#### Text block:
The Sunday Magazine: Root Beer

I am not a soda drinker. I prefer iced tea, lemonade, or water as my cold beverages. If I do drink a soda, I usually order root beer. I grew up on the same ones those of my generation did, Hires, A&W, or Dad’s. The reason I liked it best was it wasn’t as bland as the other sodas. Root beer had some depth to it. We now live in an age where even the simplest foods are made in extraordinary ways. Root beer has not escaped that. There are small batches of root beer brewed at most beer microbreweries. There are also different kinds of places where all they do is small-batch root beers. I had the opportunity to learn more about the soda. I ended up thinking it has a lot to do with many of the same things perfume deals with.

Root beer was originally made by the Native Americans from sassafras roots. In those days it was used as a medicine or flavoring as it came in a thick syrup form. Sometime in the mid-19th century someone got the good idea to add it to soda water. Modern root beer was born. It would have its coming out when Hires Root Beer made its debut at the 1876 Centennial Exhibition in Pittsburgh. It would spread in popularity from there.

The similarity to perfumery comes in 1960 when the main ingredient of sassafras, safrole, was found to cause liver damage in high concentrations in lab animals. The FDA would ban it. Just as happened with oakmoss in the chypre perfumes; chemists created a sassafras extract without safrole. Then those who made root beer had to decide how to put back the flavor of the safrole. They would have to create a sassafras flavor accord.

#### Things to do:
(1) Duplicate the root beer text from "The Sunday Magazine: Root" to "perfume deals with.".
(2) According to the root beer text, in what year was safrole found to cause liver damage in lab animals?
(3) Take the root beer text further, starting after its last sentence.
The records that follow are separate material and have no connection to the root beer text.

#### Data excerpts:
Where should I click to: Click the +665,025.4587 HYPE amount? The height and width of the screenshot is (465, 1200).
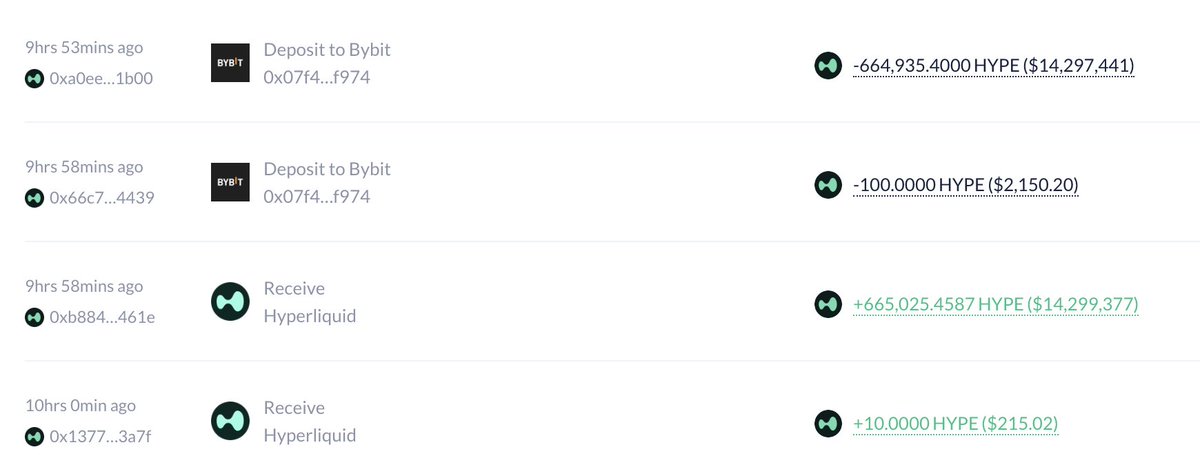(995, 304)
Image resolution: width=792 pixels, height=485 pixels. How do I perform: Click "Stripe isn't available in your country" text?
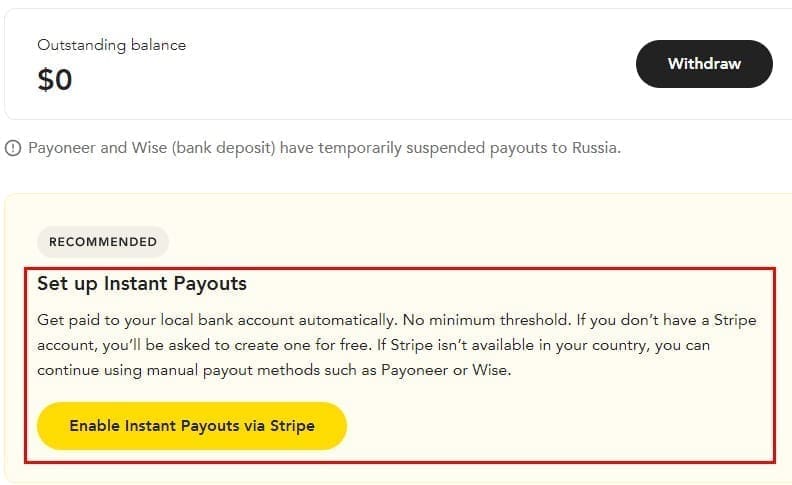coord(520,345)
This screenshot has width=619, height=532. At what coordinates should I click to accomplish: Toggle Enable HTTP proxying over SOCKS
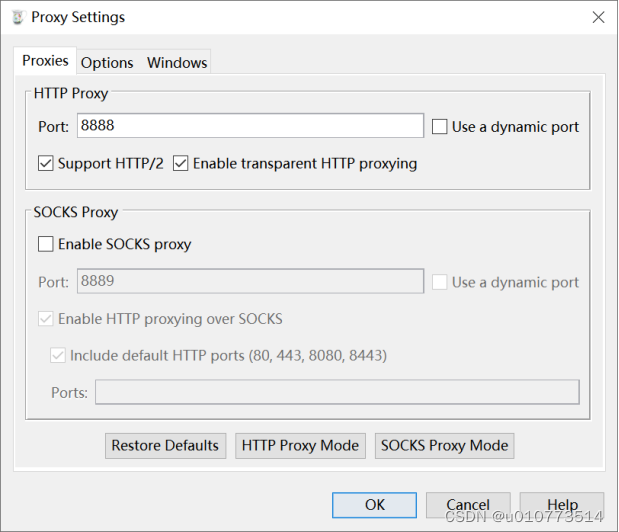click(45, 318)
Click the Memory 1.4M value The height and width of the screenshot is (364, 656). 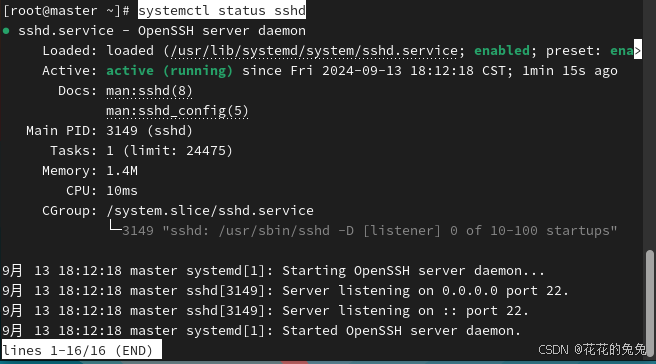(x=121, y=171)
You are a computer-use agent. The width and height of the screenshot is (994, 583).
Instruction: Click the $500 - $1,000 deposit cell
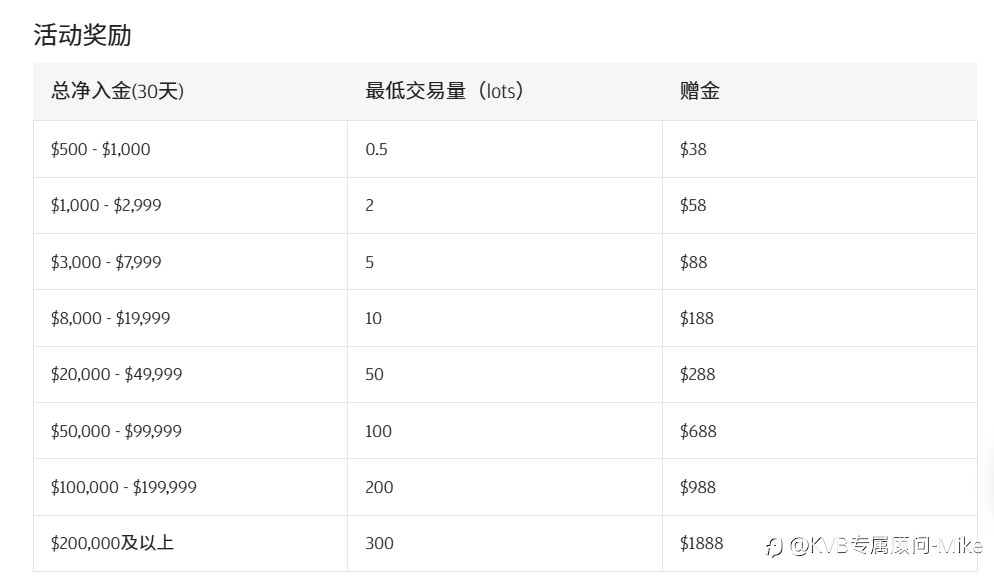[x=190, y=149]
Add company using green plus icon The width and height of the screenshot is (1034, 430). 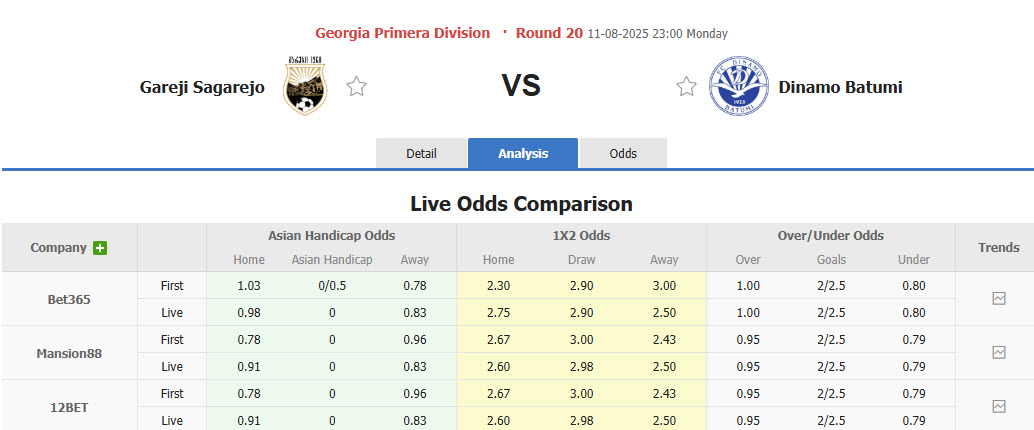100,248
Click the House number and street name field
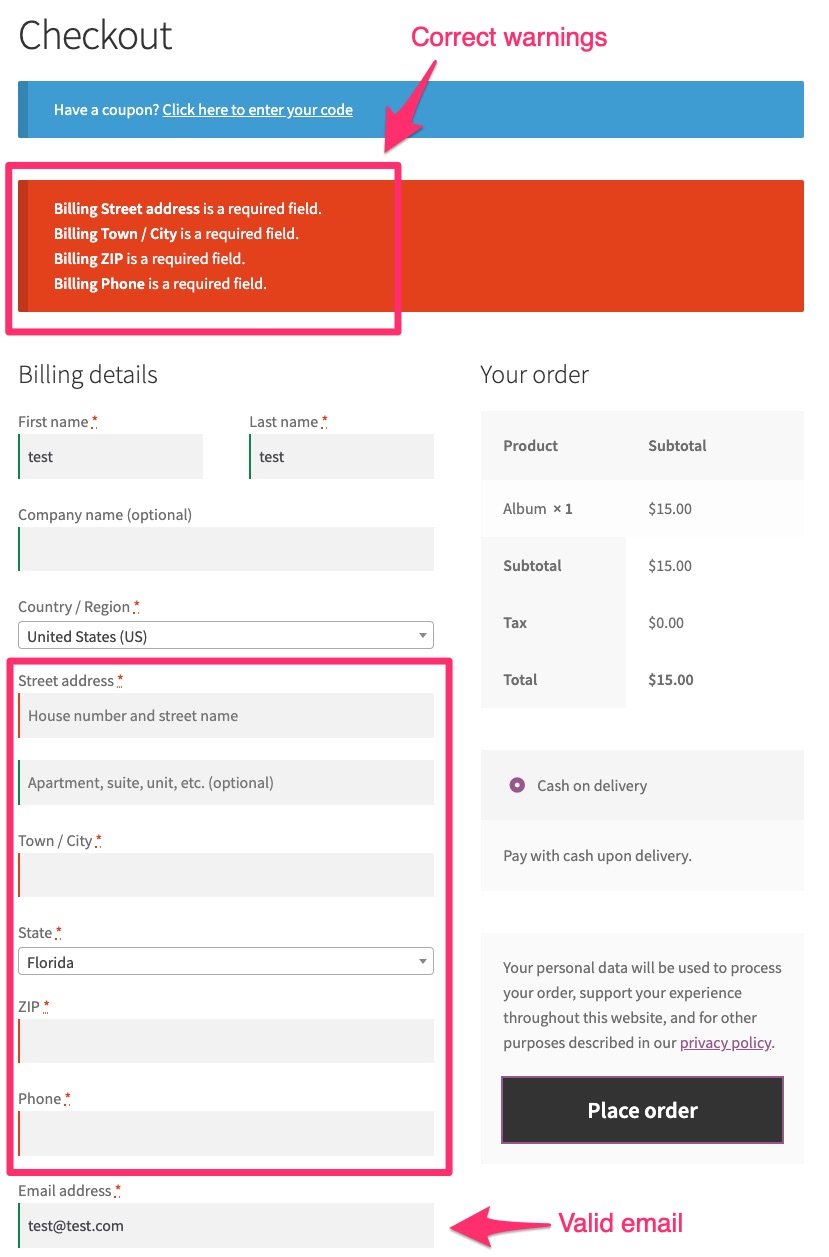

#### Numbered responses:
(1)
The Sunday Magazine: Root Beer

I am not a soda drinker. I prefer iced tea, lemonade, or water as my cold beverages. If I do drink a soda, I usually order root beer. I grew up on the same ones those of my generation did, Hires, A&W, or Dad’s. The reason I liked it best was it wasn’t as bland as the other sodas. Root beer had some depth to it. We now live in an age where even the simplest foods are made in extraordinary ways. Root beer has not escaped that. There are small batches of root beer brewed at most beer microbreweries. There are also different kinds of places where all they do is small-batch root beers. I had the opportunity to learn more about the soda. I ended up thinking it has a lot to do with many of the same things perfume deals with.

(2) 1960

(3)
Brewers have used the following ingredients to achieve that: licorice, birch, spruce, dandelion, allspice, cinnamon, clove, or mint. Doesn’t that sound like a fabulous perfume? When in the hands of a skilled brewer you get root beer.

When I drink this version of root beer I get a bit of that original medicinal quality the original syrup had. The smaller batch versions are so rich they are like the wine of soda. I enjoy trying to pick out the flavors as much as I do trying to understand a new perfume.

If you want to try this style of root beer Virgil’s is sold in small four-packs nationally. I would suggest going to your best local microbrewery. I have found the majority of them also bottle their own root beer with the same creativity that goes into their beer.